Task requirements:
Nothing in the entries may be altered; copy them in full.

[Start of Attachment]

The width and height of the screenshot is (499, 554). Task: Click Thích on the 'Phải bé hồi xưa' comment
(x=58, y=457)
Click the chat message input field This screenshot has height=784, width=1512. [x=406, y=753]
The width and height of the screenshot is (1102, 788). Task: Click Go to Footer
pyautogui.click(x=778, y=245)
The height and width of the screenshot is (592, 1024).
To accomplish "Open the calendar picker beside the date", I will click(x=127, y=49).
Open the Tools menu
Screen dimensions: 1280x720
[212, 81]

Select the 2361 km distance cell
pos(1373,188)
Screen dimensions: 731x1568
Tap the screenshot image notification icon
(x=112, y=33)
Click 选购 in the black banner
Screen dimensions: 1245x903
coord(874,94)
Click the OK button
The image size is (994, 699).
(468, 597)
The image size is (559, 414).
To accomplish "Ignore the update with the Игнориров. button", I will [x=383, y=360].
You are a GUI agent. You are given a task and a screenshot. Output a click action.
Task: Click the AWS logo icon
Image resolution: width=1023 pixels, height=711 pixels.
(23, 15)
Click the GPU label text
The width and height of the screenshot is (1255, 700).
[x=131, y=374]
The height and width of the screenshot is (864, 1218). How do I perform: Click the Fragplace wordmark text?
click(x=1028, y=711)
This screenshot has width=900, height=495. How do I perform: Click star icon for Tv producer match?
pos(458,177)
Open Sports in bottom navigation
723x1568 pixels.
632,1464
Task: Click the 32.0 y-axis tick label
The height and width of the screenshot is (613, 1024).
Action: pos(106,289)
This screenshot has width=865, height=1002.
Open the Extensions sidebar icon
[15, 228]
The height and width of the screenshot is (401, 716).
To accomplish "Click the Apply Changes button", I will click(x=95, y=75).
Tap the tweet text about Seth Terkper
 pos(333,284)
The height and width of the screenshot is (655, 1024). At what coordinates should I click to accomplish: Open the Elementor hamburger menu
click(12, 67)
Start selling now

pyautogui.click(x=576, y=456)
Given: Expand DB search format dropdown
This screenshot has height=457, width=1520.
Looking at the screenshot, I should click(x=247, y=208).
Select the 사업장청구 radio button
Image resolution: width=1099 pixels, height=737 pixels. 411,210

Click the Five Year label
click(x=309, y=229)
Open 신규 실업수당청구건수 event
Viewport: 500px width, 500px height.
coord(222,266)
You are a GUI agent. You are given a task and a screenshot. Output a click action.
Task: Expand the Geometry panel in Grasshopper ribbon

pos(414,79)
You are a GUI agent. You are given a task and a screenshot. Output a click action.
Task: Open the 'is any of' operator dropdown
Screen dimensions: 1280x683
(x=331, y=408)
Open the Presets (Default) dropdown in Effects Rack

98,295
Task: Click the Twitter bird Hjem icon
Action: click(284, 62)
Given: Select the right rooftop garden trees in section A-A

[End of Attachment]

Task response:
The width and height of the screenshot is (499, 554). Task: Click Thích on the 'Phải bé hồi xưa' comment
(x=58, y=457)
Click the chat message input field This screenshot has height=784, width=1512. [x=406, y=753]
The width and height of the screenshot is (1102, 788). Task: Click Go to Footer
pyautogui.click(x=778, y=245)
The height and width of the screenshot is (592, 1024).
To accomplish "Open the calendar picker beside the date", I will click(x=127, y=49).
Open the Tools menu
Screen dimensions: 1280x720
[212, 81]

Select the 2361 km distance cell
pos(1373,188)
Screen dimensions: 731x1568
Tap the screenshot image notification icon
(x=112, y=33)
Click 选购 in the black banner
Screen dimensions: 1245x903
coord(874,94)
Click the OK button
The image size is (994, 699).
(468, 597)
The image size is (559, 414).
To accomplish "Ignore the update with the Игнориров. button", I will [x=383, y=360].
You are a GUI agent. You are given a task and a screenshot. Output a click action.
Task: Click the AWS logo icon
Image resolution: width=1023 pixels, height=711 pixels.
(23, 15)
Click the GPU label text
The width and height of the screenshot is (1255, 700).
[x=131, y=374]
The height and width of the screenshot is (864, 1218). How do I perform: Click the Fragplace wordmark text?
click(x=1028, y=711)
This screenshot has width=900, height=495. How do I perform: Click star icon for Tv producer match?
pos(458,177)
Open Sports in bottom navigation
723x1568 pixels.
632,1464
Task: Click the 32.0 y-axis tick label
The height and width of the screenshot is (613, 1024).
Action: pos(106,289)
This screenshot has width=865, height=1002.
Open the Extensions sidebar icon
[15, 228]
The height and width of the screenshot is (401, 716).
To accomplish "Click the Apply Changes button", I will click(x=95, y=75).
Tap the tweet text about Seth Terkper
 pos(333,284)
The height and width of the screenshot is (655, 1024). At what coordinates should I click to accomplish: Open the Elementor hamburger menu
click(12, 67)
Start selling now

pyautogui.click(x=576, y=456)
Given: Expand DB search format dropdown
This screenshot has height=457, width=1520.
Looking at the screenshot, I should click(x=247, y=208).
Select the 사업장청구 radio button
Image resolution: width=1099 pixels, height=737 pixels. 411,210

Click the Five Year label
click(x=309, y=229)
Open 신규 실업수당청구건수 event
Viewport: 500px width, 500px height.
coord(222,266)
You are a GUI agent. You are given a task and a screenshot. Output a click action.
Task: Expand the Geometry panel in Grasshopper ribbon

pos(414,79)
You are a GUI agent. You are given a task and a screenshot. Output a click action.
Task: Open the 'is any of' operator dropdown
Screen dimensions: 1280x683
(x=331, y=408)
Open the Presets (Default) dropdown in Effects Rack

98,295
Task: Click the Twitter bird Hjem icon
Action: click(284, 62)
Given: Select the right rooftop garden trees in section A-A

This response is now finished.